Jim whispered, “I feel whole with you in my arms, gal. Ma always said that when I found a woman who made me feel complete, I’d know how she felt about Pa.”
“I like what we have.” Alex laughed slightly. “Despite the circumstances.”
“Yeah, I sure never met anyone like you in the real world.”
Alex nodded. “I’m sorry this happened, but I’m not sorry I met you,” she admitted softly.
“No?” Jim smoothed down strands of her sable hair. Alex’s face was waxen and glistening with sweat. He could feel her trembling, but she didn’t complain.
“No.”
It was his turn to laugh, only it was a strangled sound that came up his throat. “Gal, I’m a sorry lot in comparison to the men at your college.”
Despite the racking chills, Alex drew away just enough to look up into his shadowed features.

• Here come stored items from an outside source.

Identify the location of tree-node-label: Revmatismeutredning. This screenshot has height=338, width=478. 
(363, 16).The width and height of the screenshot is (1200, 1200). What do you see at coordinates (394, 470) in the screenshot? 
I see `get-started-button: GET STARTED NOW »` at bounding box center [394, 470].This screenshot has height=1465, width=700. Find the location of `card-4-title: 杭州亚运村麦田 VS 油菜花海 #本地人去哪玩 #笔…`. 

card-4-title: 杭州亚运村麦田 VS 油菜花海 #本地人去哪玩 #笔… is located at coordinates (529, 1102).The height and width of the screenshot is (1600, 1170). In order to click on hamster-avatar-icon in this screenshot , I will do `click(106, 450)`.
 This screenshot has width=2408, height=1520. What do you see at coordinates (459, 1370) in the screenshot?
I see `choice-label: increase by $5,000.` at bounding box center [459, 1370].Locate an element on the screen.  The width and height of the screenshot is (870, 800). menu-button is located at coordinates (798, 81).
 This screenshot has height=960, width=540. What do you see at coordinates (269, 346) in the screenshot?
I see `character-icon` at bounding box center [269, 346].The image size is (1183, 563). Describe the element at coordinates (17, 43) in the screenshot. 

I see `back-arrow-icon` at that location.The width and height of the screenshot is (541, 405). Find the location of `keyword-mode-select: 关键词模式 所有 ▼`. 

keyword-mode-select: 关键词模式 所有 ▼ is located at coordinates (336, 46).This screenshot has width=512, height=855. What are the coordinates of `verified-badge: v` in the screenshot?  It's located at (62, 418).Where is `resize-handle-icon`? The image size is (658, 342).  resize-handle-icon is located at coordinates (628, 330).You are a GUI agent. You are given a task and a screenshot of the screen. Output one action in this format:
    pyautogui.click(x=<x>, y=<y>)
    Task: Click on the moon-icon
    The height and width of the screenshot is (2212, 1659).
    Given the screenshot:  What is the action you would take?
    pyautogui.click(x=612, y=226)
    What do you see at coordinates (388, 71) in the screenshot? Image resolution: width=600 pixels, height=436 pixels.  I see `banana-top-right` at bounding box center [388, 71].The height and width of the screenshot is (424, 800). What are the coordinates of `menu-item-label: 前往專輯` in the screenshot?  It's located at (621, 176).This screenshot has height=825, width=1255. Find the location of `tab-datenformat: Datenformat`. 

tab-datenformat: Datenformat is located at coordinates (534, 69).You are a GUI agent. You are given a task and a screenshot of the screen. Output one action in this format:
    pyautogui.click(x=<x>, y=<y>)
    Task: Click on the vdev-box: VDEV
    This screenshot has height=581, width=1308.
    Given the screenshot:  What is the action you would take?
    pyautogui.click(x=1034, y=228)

The day was waning, the dusk casting a grayish light through the tunnel. Raising her hand, she pressed it against his chest where his heart lay. Risking all the trust they’d built in the last week, Alex said, “Tell me what happened to you, Jim. What was so awful that you think you’re the worst human being on earth?”
He looked down at her small hand resting against his chest. Her touch was wonderful, healing. “I—I can’t, Alex...you’ll think—”
“Hasn’t the last week shown you something about me?” Alex demanded softly. “Please, trust me enough to tell me what happened to you.”
The pleading quality of her voice sheared through him. Jim felt his heart mushroom with agony and guilt—and the overwhelming need to tell someone. Slowly he lifted his chin to meet her beautiful dove-gray gaze. “I’m telling you,” he rasped unsteadily, “you’ll hate me when I’m done.”
Adamantly, Alex shook her head. She gripped his shirtfront with her fingers. “Trust me, Jim.”
Tipping his head back, he shut his eyes tightly and gripped the hand resting against his chest. “Sweet God in heaven,” he said rawly. Jim cared what Alex thought of him. She was the woman of his dreams. And when he held her in his arms like this, he knew he was as close to heaven as he was ever going to get. Because he was surely destined for hell. His time with Alex was severely limited, he realized, hopelessness dashing his dreams. The stupid dreams of a boy, not a man, he decided sadly. He was falling deeply in love with Alex, but it could never be reciprocated. She was a congressman’s daughter, a woman of letters already far more educated than he ever could be.
His mouth growing dry, he released a long, shuddering breath. “Okay, I’ll tell you,” he said heavily. And after he did, Alex would hate him as much as he hated himself.